### LISTA DE TAREAS
1 - Reproduce sin cambios el pasaje del texto sobre Galdós que va desde "Pero en Cervantes, y" hasta "de nuestro país.", ambos incluidos.
2 - Responde estas preguntas según el texto sobre Galdós:
(a) ¿Qué obra de Dickens leyó Galdós e incluso se esforzó por traducir?
(b) ¿Cómo se describe el humorismo que Galdós encontró en esa obra?
(c) ¿Desde qué siglo era el Quijote una inspiración permanente para la novela inglesa?

### TEXTO DE LECTURA
========
Pero en Galdós actúa aún más decisivamente la devoción apasionada por otro modelo más cercano, en el que no parece que se hubiera fijado ningún otro escritor de ficción español en casi tres siglos. La presencia de Cervantes en Galdós es tan visible, tan omnipresente, tan obvia, que puede distraernos del hecho asombroso de que también es una rareza en la literatura española. Hasta que llega Galdós es como si Cervantes nunca hubiera existido.

De modo que en su ida de aprendizaje hacia la novela europea hay también una vuelta que determina su más verdadera originalidad. Leyendo, y hasta esforzándose por traducir, The Pickwick Papers, Galdós encontró un humorismo delicado y benévolo que parecía lo más exótico, lo más alejado de la bronca burla española. Pero ese humorismo, ese dejarse llevar por las peripecias y las conversaciones de personajes andariegos, Dickens los había aprendido leyendo el Quijote, que desde el siglo XVIII era una inspiración permanente para la novela inglesa.

Pero en Cervantes, y ya no en Dickens, Galdós aprendió algo más que una mirada atenta, respetuosa, llena de tolerancia e ironía, hacia las variedades más extravagantes de los caracteres y los comportamientos humanos. Encontró el dictamen de una propensión española hacia la irrealidad y el delirio en la que reconocía, por experiencia propia, la causa y el efecto de muchos de los desastres de nuestro país.
========
### FILAS DE DATOS
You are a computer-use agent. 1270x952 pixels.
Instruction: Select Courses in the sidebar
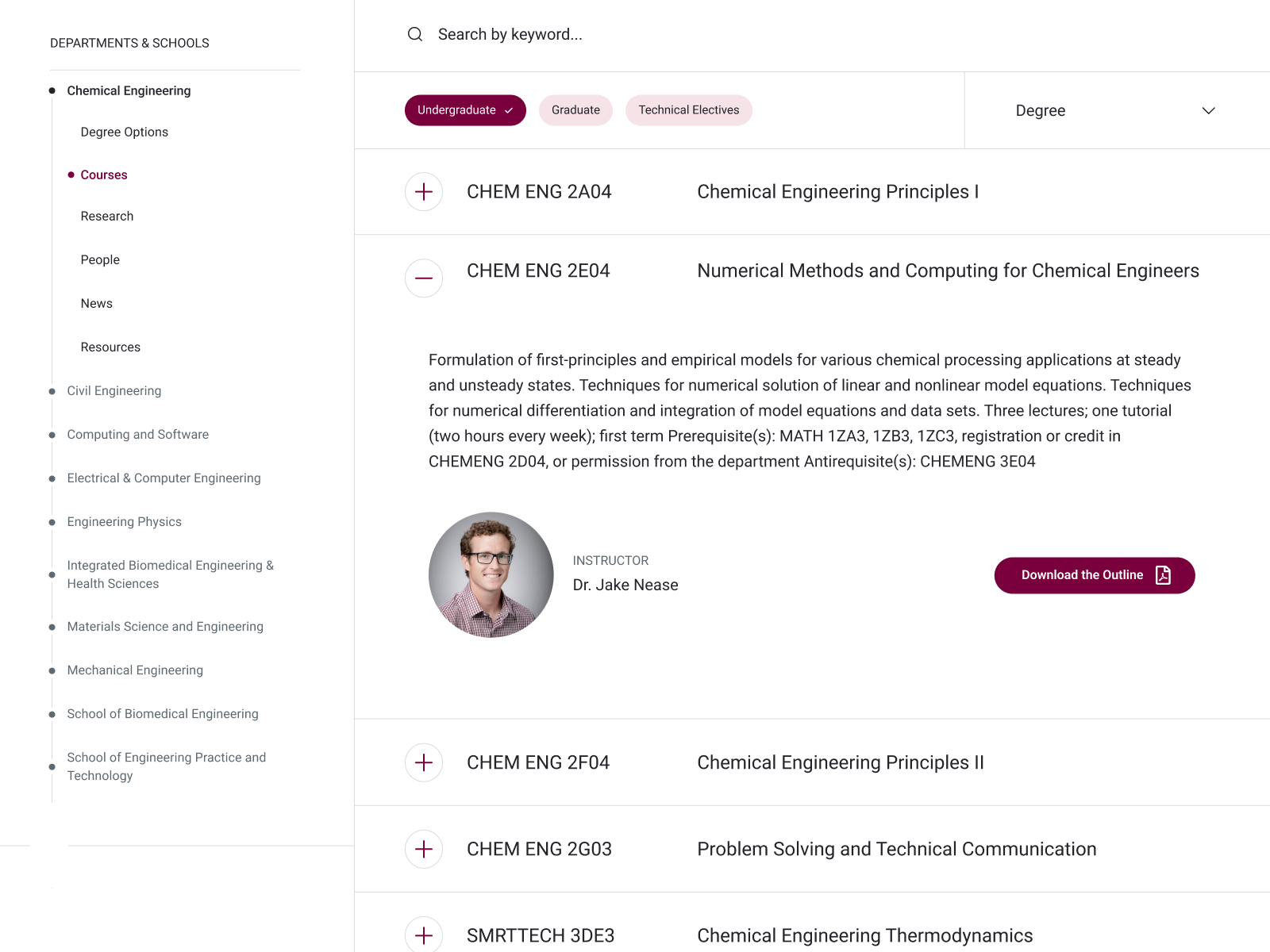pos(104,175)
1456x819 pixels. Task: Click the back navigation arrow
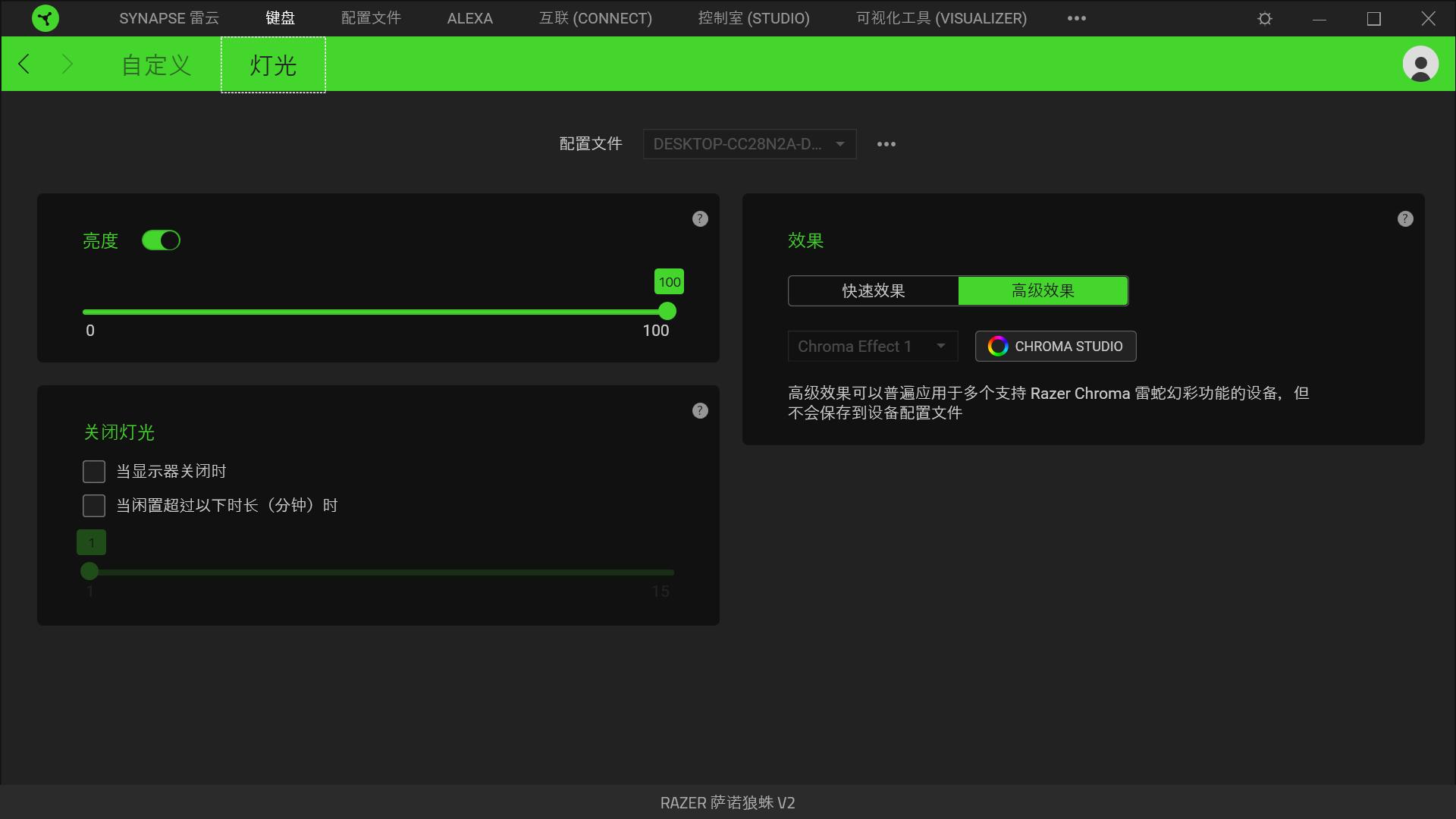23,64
========
### RESULTADOS
1 -
Pero en Cervantes, y ya no en Dickens, Galdós aprendió algo más que una mirada atenta, respetuosa, llena de tolerancia e ironía, hacia las variedades más extravagantes de los caracteres y los comportamientos humanos. Encontró el dictamen de una propensión española hacia la irrealidad y el delirio en la que reconocía, por experiencia propia, la causa y el efecto de muchos de los desastres de nuestro país.

2 -
(a) The Pickwick Papers.
(b) Delicado y benévolo.
(c) Desde el siglo XVIII.